> _Extrait_
——————

La vérité n’est plus alors conformité entre une connaissance et le réel mais manière de vivre. C’est l’être humain (le sujet) qui est « vrai » parce qu’il « fait la vérité » (Jean 3, 21) et qu’il « demeure » dans la vérité. Cette vérité éclaire la vie elle-même dans sa capacité à être et à demeurer en vie (une vie qui « surabonde »). Cette « vraie vie » est la vie qui vit vraiment, la vie vraiment vivante, la vie qui s’arrache à tout ce qui vient peu à peu la tarir, par renoncement, enlisement, aliénation, réification de la capacité à vivre, la vie qui se « dé-couvre » en s’écartant des normes et des conformismes sociaux, de la « morale », du semblant, de la pseudo-vie des bonnes notes, des bulletins trimestriels, des « CV » et des réseaux sociaux (2). La vie d’un vivant n’est pas de ce monde ; elle est incommensurable. Et c’est alors que la vraie vie « libère » (Jean 8, 32) et fait vivre.

Un élève de collège ou de lycée peut donc très bien désirer la vérité et travailler même si ce qu’il fait ne sera pas noté.

Encore faut-il qu’il ait été élevé dans ce désir de vérité. Encore faut-il que le désir de vérité ait été le mobile de ses études, que ses professeurs lui aient transmis un tel désir. Par leur attitude. Si un professeur ne croit pas que l’attention à la vérité est le but et presque l’unique intérêt des études scolaires, s’il ne croit pas que seule la vérité rend libre, s’il pense qu’un élève vaut quelque chose en fonction de ses notes, parce qu’il a obtenu de bonnes notes, réussi des concours prestigieux, acquis une situation sociale enviable, sans doute vaut-il mieux qu’il change de métier. Mais c’est alors la manière dont toute notre société conçoit la grandeur, le prestige, qu’il s’agit de transformer.

——————

> _Lignes répertoriées_
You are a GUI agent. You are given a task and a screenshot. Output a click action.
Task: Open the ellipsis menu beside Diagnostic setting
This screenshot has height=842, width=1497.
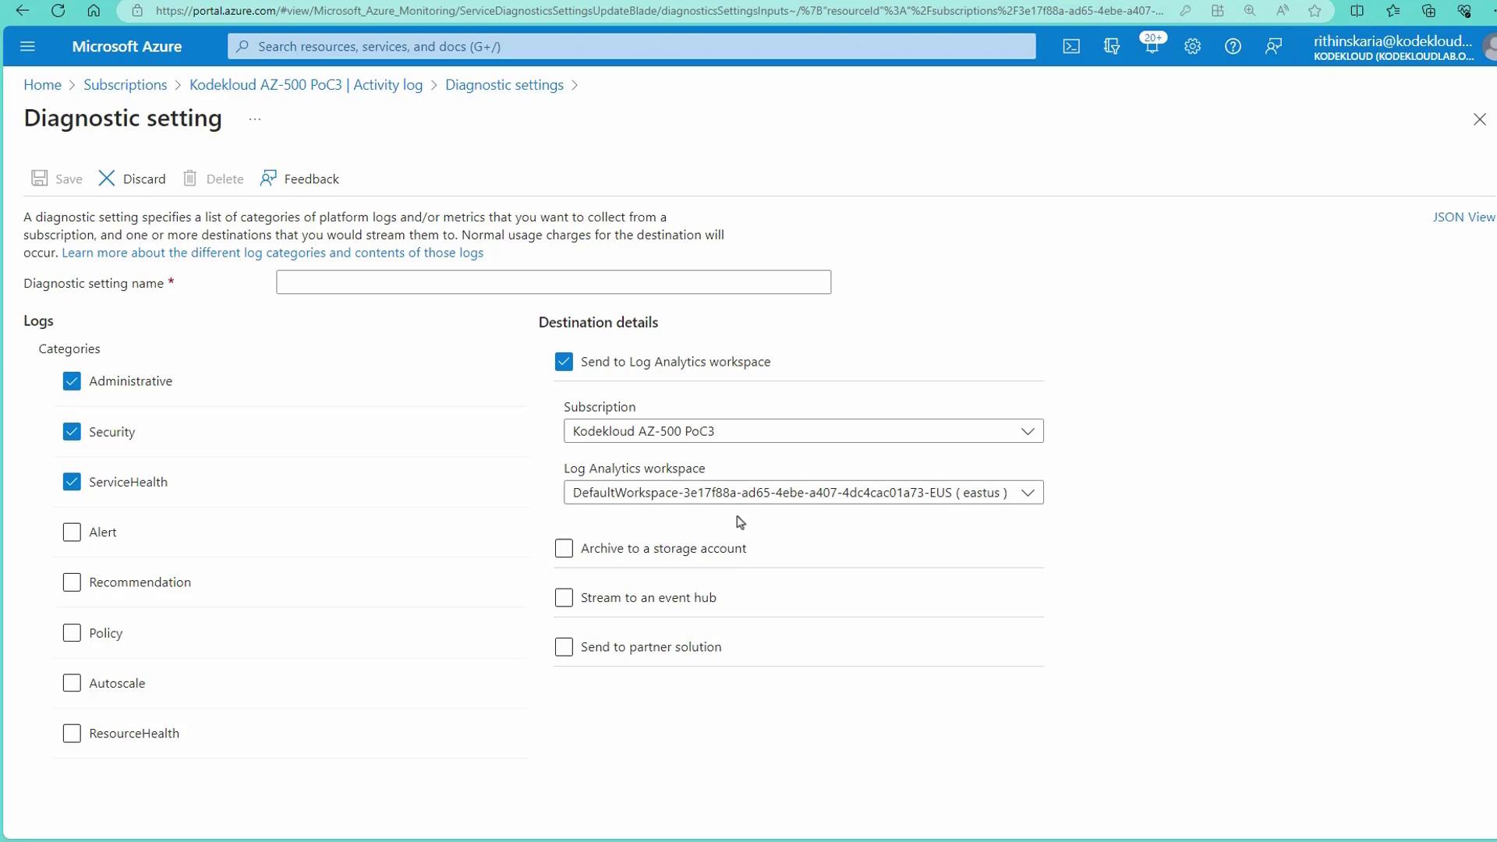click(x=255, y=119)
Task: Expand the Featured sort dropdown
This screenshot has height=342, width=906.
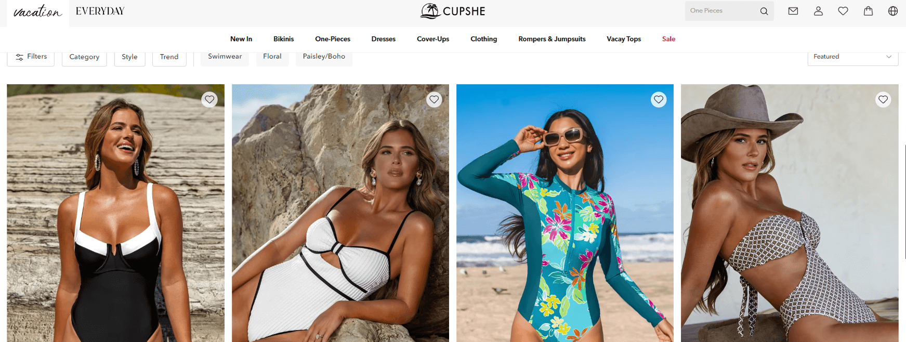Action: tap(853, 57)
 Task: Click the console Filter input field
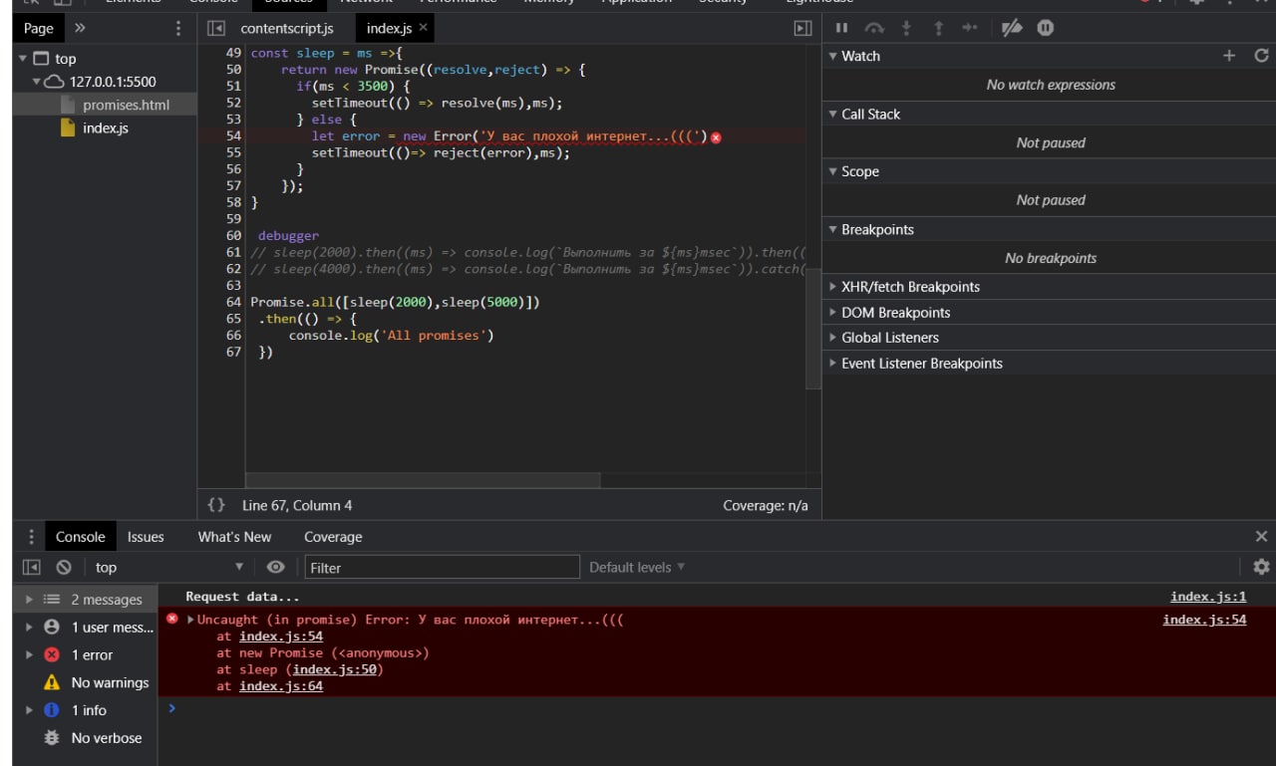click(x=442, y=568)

——————

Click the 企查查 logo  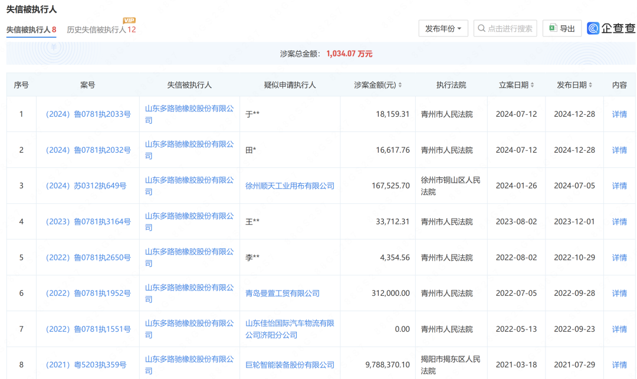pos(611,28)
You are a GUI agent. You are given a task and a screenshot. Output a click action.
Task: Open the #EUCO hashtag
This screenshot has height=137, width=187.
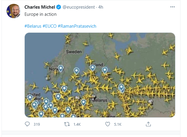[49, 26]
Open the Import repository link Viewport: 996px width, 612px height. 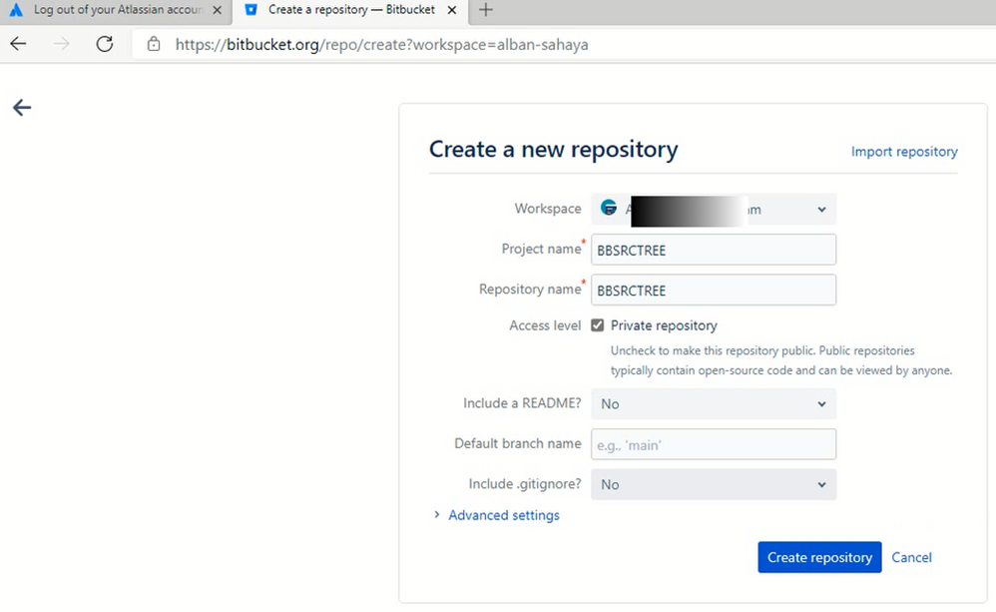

——————

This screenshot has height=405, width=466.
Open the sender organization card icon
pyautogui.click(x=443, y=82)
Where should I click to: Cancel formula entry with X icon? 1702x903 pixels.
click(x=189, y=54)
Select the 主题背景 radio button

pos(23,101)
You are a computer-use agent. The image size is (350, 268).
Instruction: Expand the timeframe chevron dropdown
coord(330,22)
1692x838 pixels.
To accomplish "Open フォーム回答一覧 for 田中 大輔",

——————

> _Consignes_
**a.** Résumez l'extrait sur la vérité en deux phrases.
**b.** En vous appuyant sur l'extrait sur la vérité, expliquez en une ou deux phrases pourquoi l'être humain peut y être dit « vrai ».
**c.** D'après l'extrait sur la vérité, que vaudrait-il mieux que fasse un professeur qui pense qu'un élève vaut quelque chose en fonction de ses notes ?
Les lignes ne sont pas utiles pour ce travail.

> _Réponses aux consignes_
**a.** La vérité y est présentée non comme une conformité entre une connaissance et le réel, mais comme une manière de vivre qui libère et fait vivre. Un élève peut donc désirer la vérité et travailler sans être noté, encore faut-il que ses professeurs lui aient transmis ce désir, ce qui oblige à transformer la manière dont la société conçoit la grandeur et le prestige.

**b.** L'être humain est dit « vrai » parce qu'il « fait la vérité » et qu'il « demeure » dans la vérité. La vérité n'y est en effet plus une conformité entre une connaissance et le réel, mais une manière de vivre.

**c.** Il vaudrait sans doute mieux qu'il change de métier.